Yoshikazu Higashitani, a YouTuber-turned-lawmaker, has been expelled from Japan’s upper house for his continuous absence from parliamentary sessions since being elected last year. Higashitani, who also goes by GaaSyy on his popular YouTube account (which has since been suspended), lost his seat after failing to appear in the House of Councilors while residing abroad, angering his colleagues.
The 51-year-old received almost 300,000 votes last July as a member of a single-issue party advocating reforms to NHK, the Japanese public broadcaster. However, he had been living in the United Arab Emirates even before the election and has not returned to Japan since, citing concerns he might be detained by police investigating defamation complaints stemming from the celebrity gossip that propelled him to YouTube stardom.
Last week, GaaSyy said on Instagram that he was in Gaziantep, Turkey, to help with earthquake relief and that it was too early for him to return to Japan. He is currently believed to be back in the U.A.E. city of Dubai.
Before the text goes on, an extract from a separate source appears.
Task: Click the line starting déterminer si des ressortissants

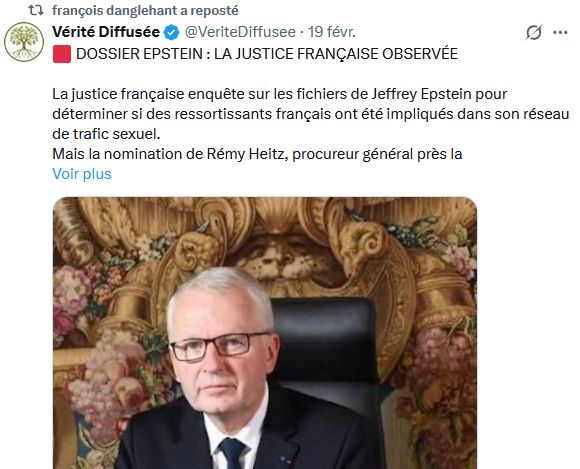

GaaSyy is the first Japanese lawmaker to be expelled from the legislature in over 70 years and the first to be expelled over an extended period of absence. However, the decision does not bar him from running for office again. The vote was 235 to 1, with the only opposition coming from his sole fellow party member in the chamber, Satoshi Hamada, who had hoped GaaSyy could continue to serve as a member of parliament.
Lawmakers from other parties said it was an easy decision, with Hiroshige Seko, a member of the governing Liberal Democratic Party, stating that despite being given the opportunity to apologize on the floor of the Diet, GaaSyy never responded to it and continued to ignore the opportunity.
Jeff Kingston, director of Asian studies at Temple University Japan in Tokyo, said the decision made sense from the point of view of taxpayers, who have paid GaaSyy an estimated $149,000 since his election. He added that GaaSyy’s expulsion was not surprising, as he never attended Diet sessions and didn’t represent the disillusioned voters who supported him.